NAIROBI, Kenya — Mount Kenya University (MKU) is turning up the volume on research, and it’s not just talk — it’s grants, innovation exchanges, and a digital transformation of its postgraduate programmes.
The private university, with campuses across East Africa, is making deliberate moves to position itself among Africa’s top research institutions by betting big on innovation and international recognition.
If you ask MKU Vice Chancellor Prof. Deogratius Jaganyi, research is not just another academic checkbox — it’s the fuel powering the university’s climb onto the continental stage.
Speaking during the launch of the 2024/2025 Vice Chancellor’s Research and Innovation Grant at the Mwai Kibaki Convention Centre, Prof. Jaganyi said: “Any university that has risen to global repute has done so through research. That’s what we are doing at MKU — ensuring our output earns us international respect.”
The grant isn’t just symbolic. It’s MKU’s internal engine room, driving multidisciplinary projects, postdoctoral studies, and capacity-building for early-career researchers.
According to the Director of Grants and Development, the university has broadened the scope of the grants to encourage cross-discipline collaboration and scalable, impact-driven studies.
The ceremony also recognized faculty and students who secured external grants — both local and international — signaling MKU’s growing footprint in the research community.
Dr.
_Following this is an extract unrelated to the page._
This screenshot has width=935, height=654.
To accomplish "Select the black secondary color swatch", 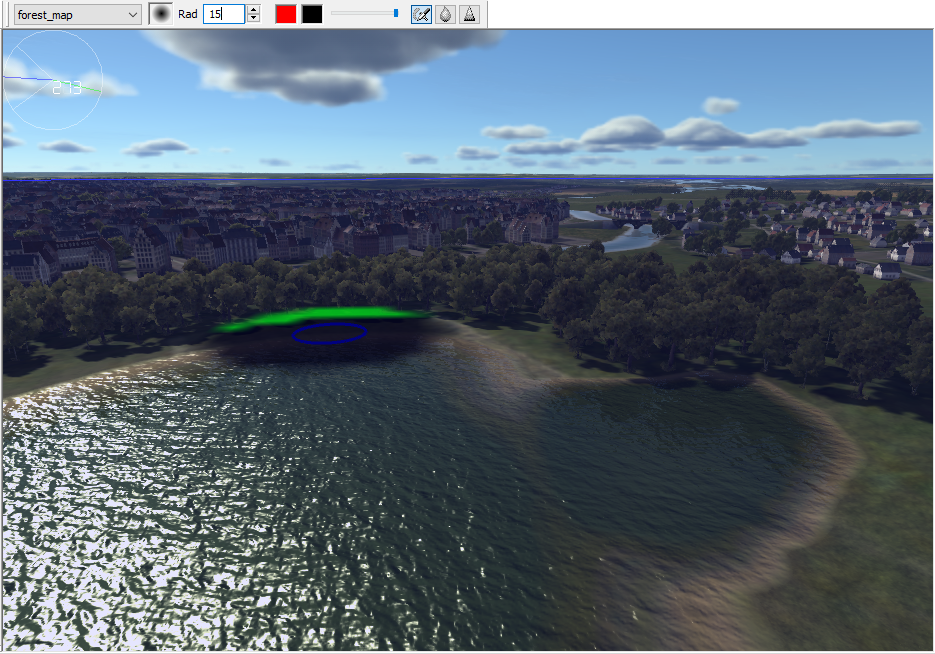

Samuel Karenga, Director of Graduate Studies, highlighted how the institution’s full transition to digital postgraduate management — accelerated by the COVID-19 pandemic — has changed the game.
“Many of our students are scattered across the country and even in the diaspora,” he noted.
“Now they’re able to progress in their programs from anywhere, attend virtual supervision sessions, and complete their studies on time.” That digital shift is already yielding results.
The university has seen a sharp uptick in postgraduate students completing their studies within the minimum timeframe, a notable feat for any higher education institution navigating modern academic pressures.
During the same event, a group of standout students was honored for securing slots in the Africa Meets Bavaria innovation exchange programme in Munich, Germany.
Come mid-May, these students will land in Europe for a two-and-a-half-month immersion in startup culture, where they’ll get hands-on experience in design, AI engineering, and software development.
It’s not just an internship — it’s a launchpad.
They’ll be placed in German startups, allowing them to flex their technical muscles, showcase homegrown talent, and absorb lessons from a tech ecosystem that’s among the most sophisticated in Europe.
It’s MKU’s answer to brain gain — not brain drain.
MKU’s approach is clear: put research at the core, embrace digital transformation, and let students take on the world.
As the university expands its collaborations and continues investing in internal funding, it’s signaling to the rest of the continent — and the globe — that it’s playing to win.